In the end, I decided to forbidden polymorphic type, although I thought it was possible to simulate that by manually doing type erasure. The goal is to simplify the design in the first prototype. In this way, each expression has a type that is fixed at any moment! However, since throw is an expression in my language, we have to introduce this ugly syntax:

if true then "hi" else throw<String> "bad"

I hope I can improve this when I’m ready to introduce subtyping and use Kotlin’s idea of the Nothing type to prettify the syntax.

Code Generation and Compilation

After I finished type checking, I moved to the actual compiler part. At this stage the syntax of the language is almost fixed: it looks pretty similar to Kotlin. Initially, I thought it may be a good idea to make it compile to Java code, but a transpilation to Kotlin code seems more elegant:

  • Keyword when in Kotlin corresponds closely to pattern matching.
  • Inline function run in Kotlin can be used to implement nested let expression.
  • Lambdas in Kotlin are almost the same as functions in my language, except that I had to hack the currying feature by myself.
  • Data class and sealed class in Kotlin can be used to implement struct and variant easily.

With such compelling reasons, I decide to change the target code to Kotlin. It also has a good reason: the generated code can work pretty well with a Kotlin code base.

Kotlin supports both OOP and FP well, so should I use visitor pattern or simply pattern matching? Although I dislike visitor pattern for its verbose syntax, I eventually chose it because pattern matching can easily produce a giant method of several hundred lines with ugly indentation limited by the 100-characters limit.
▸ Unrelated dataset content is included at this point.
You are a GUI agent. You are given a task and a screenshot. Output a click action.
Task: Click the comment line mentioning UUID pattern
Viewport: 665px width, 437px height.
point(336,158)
This step is quite straightforward thanks to the excellent FP support in Kotlin.

Runtime Injection and Interpretation

After the compiler part is done, the language can be considered as finished (if no bugs exist). However, it just can’t do anything useful. I/O is not part of the language grammar. Without I/O, although the language has various advanced features, it’s NOT Turing complete because it can’t even read in a Turing Machine specification. Thus, runtime is clearly necessary.

It turns out that runtime injection can be done elegantly by reflection. I decide to use the annotation based scanning to automatically find functions that are declared to be a runtime function. For the compiler part, I can simply emit an import line with the fully qualified name for the function’s class. For the interpreter part, it can be invoked by reflection, although it is costly.

Since the type system is sound (if the provided runtime library does not use any unsound features on JVM platform), we do not need type information for interpretation. Therefore, the interpretation part is quite easy and I finished it in two nights.

End

It’s almost the end of this blog post, but it’s only the beginning of this young language. The test coverage right now is very poor and I expect to see a lot of bugs. Before I’m able to fix these bugs, I don’t plan to add any complex new features.

In the next few days, I will try to write a Turing Machine simulator in this language to prove it’s Turing complete and use that complex program to test various part of the language design.

There will be no big structural change in near future (which roughly translates to “this year”), so the design will be stable for a while. Therefore, I think it is now possible to openly invite you to participate in this project and learn some nice programming language thing. Hope to see you on forks, pull requests or even contributors!